▸ **REQUIREMENT**
Output range, inclusive: from the line containing "472x295 pixels." to the line containing "This screenshot has width=814, height=527.". Restate those lines from the data below word for word and only those.

▸ **DATA UNDER STUDY**
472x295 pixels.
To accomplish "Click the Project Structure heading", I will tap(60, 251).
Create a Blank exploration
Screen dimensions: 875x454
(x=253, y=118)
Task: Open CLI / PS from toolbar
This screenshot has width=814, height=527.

--

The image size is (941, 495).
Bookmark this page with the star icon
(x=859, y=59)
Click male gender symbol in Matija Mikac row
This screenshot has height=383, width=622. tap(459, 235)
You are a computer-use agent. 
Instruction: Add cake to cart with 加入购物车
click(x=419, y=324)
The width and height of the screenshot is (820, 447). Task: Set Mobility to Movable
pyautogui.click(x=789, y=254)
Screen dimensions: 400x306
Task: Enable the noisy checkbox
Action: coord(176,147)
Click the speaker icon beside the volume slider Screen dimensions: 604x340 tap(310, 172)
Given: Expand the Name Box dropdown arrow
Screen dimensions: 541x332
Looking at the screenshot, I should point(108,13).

▸ **TASK RESULT**
472x295 pixels.
To accomplish "Click the Project Structure heading", I will tap(60, 251).
Create a Blank exploration
Screen dimensions: 875x454
(x=253, y=118)
Task: Open CLI / PS from toolbar
This screenshot has width=814, height=527.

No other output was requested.